Stored data
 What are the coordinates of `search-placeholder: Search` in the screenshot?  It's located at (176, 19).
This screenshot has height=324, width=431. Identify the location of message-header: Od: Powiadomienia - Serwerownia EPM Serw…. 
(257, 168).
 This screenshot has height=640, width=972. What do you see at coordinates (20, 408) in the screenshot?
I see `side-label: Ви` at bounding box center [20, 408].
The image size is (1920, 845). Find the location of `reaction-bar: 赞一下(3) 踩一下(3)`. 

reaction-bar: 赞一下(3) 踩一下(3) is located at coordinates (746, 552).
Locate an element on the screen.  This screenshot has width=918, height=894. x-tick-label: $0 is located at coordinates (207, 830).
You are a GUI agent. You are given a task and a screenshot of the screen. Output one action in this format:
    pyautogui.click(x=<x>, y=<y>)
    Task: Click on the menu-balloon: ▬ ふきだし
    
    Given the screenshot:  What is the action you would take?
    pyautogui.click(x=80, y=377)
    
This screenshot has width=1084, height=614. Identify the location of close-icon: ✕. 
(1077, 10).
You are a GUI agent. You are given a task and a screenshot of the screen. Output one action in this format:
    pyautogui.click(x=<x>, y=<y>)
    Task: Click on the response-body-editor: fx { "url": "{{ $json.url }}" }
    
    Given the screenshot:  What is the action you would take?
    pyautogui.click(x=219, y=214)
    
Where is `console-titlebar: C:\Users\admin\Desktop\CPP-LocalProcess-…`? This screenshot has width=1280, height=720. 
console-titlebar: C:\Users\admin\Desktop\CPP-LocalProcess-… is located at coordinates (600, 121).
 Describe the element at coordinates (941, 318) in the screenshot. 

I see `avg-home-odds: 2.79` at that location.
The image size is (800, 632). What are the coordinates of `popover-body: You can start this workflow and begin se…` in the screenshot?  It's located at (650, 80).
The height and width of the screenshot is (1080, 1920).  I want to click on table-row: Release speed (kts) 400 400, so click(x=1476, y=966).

§ EXERCISE: Copy every row above word for word, keeping each line as it appears.

§ EXPECTED ANSWER:
 What are the coordinates of `search-placeholder: Search` in the screenshot?  It's located at (176, 19).
This screenshot has height=324, width=431. Identify the location of message-header: Od: Powiadomienia - Serwerownia EPM Serw…. 
(257, 168).
 This screenshot has height=640, width=972. What do you see at coordinates (20, 408) in the screenshot?
I see `side-label: Ви` at bounding box center [20, 408].
The image size is (1920, 845). Find the location of `reaction-bar: 赞一下(3) 踩一下(3)`. 

reaction-bar: 赞一下(3) 踩一下(3) is located at coordinates (746, 552).
Locate an element on the screen.  This screenshot has width=918, height=894. x-tick-label: $0 is located at coordinates (207, 830).
You are a GUI agent. You are given a task and a screenshot of the screen. Output one action in this format:
    pyautogui.click(x=<x>, y=<y>)
    Task: Click on the menu-balloon: ▬ ふきだし
    
    Given the screenshot:  What is the action you would take?
    pyautogui.click(x=80, y=377)
    
This screenshot has width=1084, height=614. Identify the location of close-icon: ✕. 
(1077, 10).
You are a GUI agent. You are given a task and a screenshot of the screen. Output one action in this format:
    pyautogui.click(x=<x>, y=<y>)
    Task: Click on the response-body-editor: fx { "url": "{{ $json.url }}" }
    
    Given the screenshot:  What is the action you would take?
    pyautogui.click(x=219, y=214)
    
Where is `console-titlebar: C:\Users\admin\Desktop\CPP-LocalProcess-…`? This screenshot has width=1280, height=720. 
console-titlebar: C:\Users\admin\Desktop\CPP-LocalProcess-… is located at coordinates (600, 121).
 Describe the element at coordinates (941, 318) in the screenshot. 

I see `avg-home-odds: 2.79` at that location.
The image size is (800, 632). What are the coordinates of `popover-body: You can start this workflow and begin se…` in the screenshot?  It's located at (650, 80).
The height and width of the screenshot is (1080, 1920).  I want to click on table-row: Release speed (kts) 400 400, so click(x=1476, y=966).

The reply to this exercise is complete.